Capitalist labor relations were politically contentious when they first appeared in China in the late 1970s as many in the CCP still supported the Maoist “iron rice bowl” system of lifetime employment. But by the 1990s, that debate had been laid to rest, signaled most clearly by 1994’s Labor Law which established a legal framework for wage labor. Rather than ushering in a highly-regulated labor market in the social democratic mold (as was the wish of many reformers), labor has been commodified but remains highly informalized. Even after the implementation of 2008’s Labor Contract Law, which was specifically focused on increasing the prevalence of legal labor contracts, the number of migrant workers with contracts fell over the course of the early 2010s, with only 35.1 per cent having coverage as of 2016.

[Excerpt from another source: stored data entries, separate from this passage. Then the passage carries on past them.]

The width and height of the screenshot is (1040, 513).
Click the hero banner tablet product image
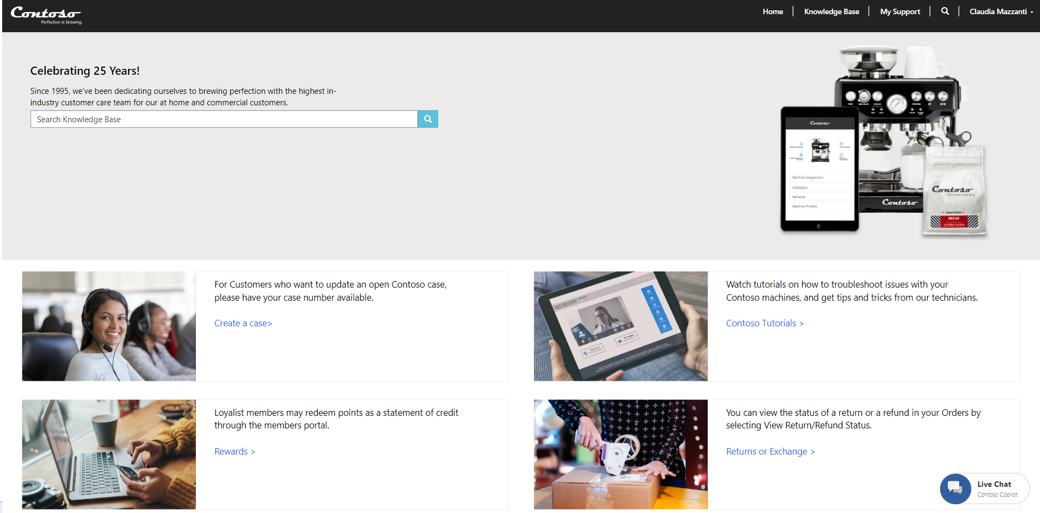(818, 168)
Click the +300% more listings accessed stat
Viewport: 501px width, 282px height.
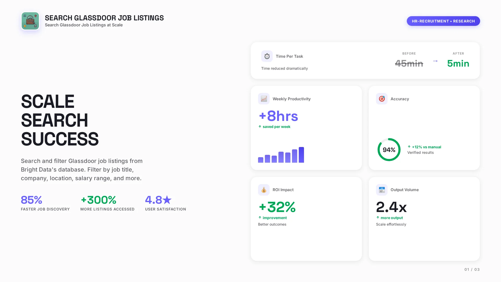pos(99,200)
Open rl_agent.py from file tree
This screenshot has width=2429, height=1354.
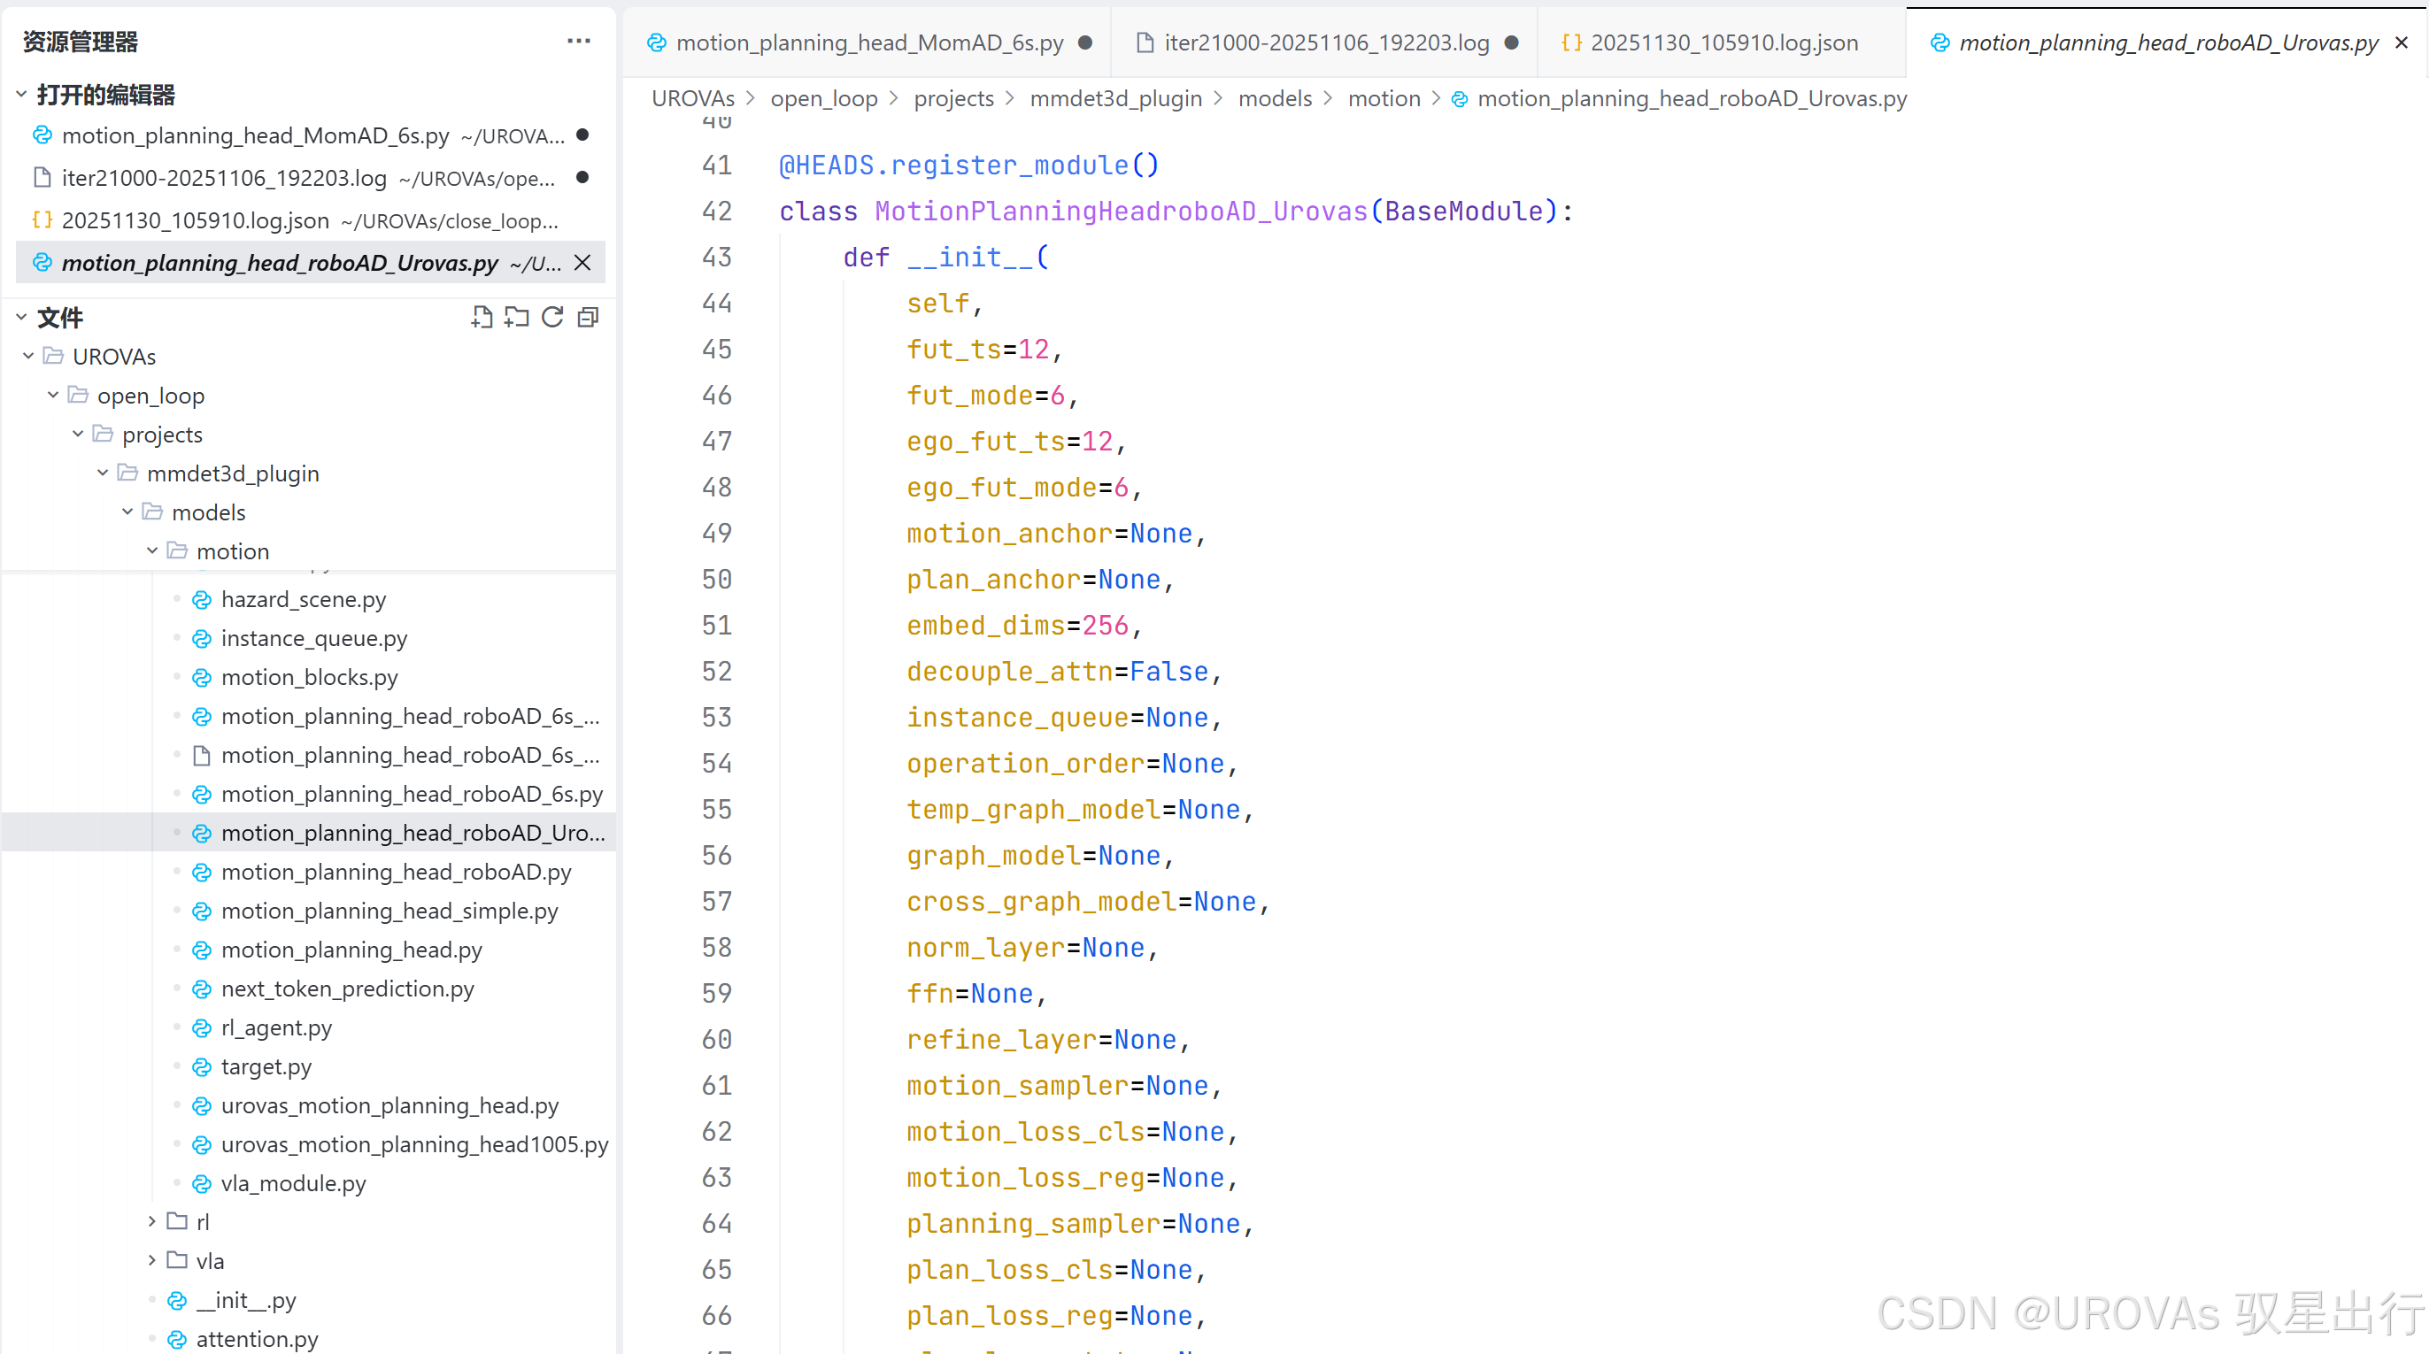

Workers without a contract do not enjoy legal protections, making it extremely difficult to address labor rights violations. Furthermore, social insurance—including health insurance, pensions, workplace injury insurance, unemployment, and “birth insurance”—is employer-based. Being relegated to labor informality produces other forms of exclusion and market dependence for people living outside their area of hukou registration. If, for instance, a non-local wants to enroll their child in an urban public school, the first requirement is to produce a local labor contract—this stipulation alone eliminates a large majority of migrants from public schooling. Although the mechanisms for distributing nominally public goods such as education vary widely by city, the general logic is to advantage those that the state has determined are useful in upgrading the local economy. Many large cities have “point-based” plans in which applicants must accumulate points based on a series of labor market-oriented metrics (e.g. highest level of education, skill certifications, “model worker” awards) in order to access public services. Everyone else is left to the whims of the market.
The situation for urban proletarians who work in the same place as their hukou registration is somewhat different, and certainly better from a material standpoint. They will be able to get access to public schooling, possibly some housing subsidies, and are much more likely to have a legally-binding labor contract. Welfare benefits in China are not generous, and social spending as a share of GDP is far below the OECD average, but urban residents have a better chance of accessing them. Deep class and regional inequities as well as fiscal problems plague the system. As a result, there is no question that even these relatively privileged groups must make themselves useful to capital in order to secure adequate health care, decent housing, or security in retirement. The dibao livelihood program is not sufficient, nor is it intended, to support reproduction at a socially acceptable level.
Not only is China’s economy capitalist, but the state now rules in the general interest of capital. As with every other capitalist country, the Chinese state has its own relative autonomy, and one may quibble about which state has more autonomy. But it is apparent enough that the state has hitched its wagon to the star of capitalist value, which has effected a profound shift in governance.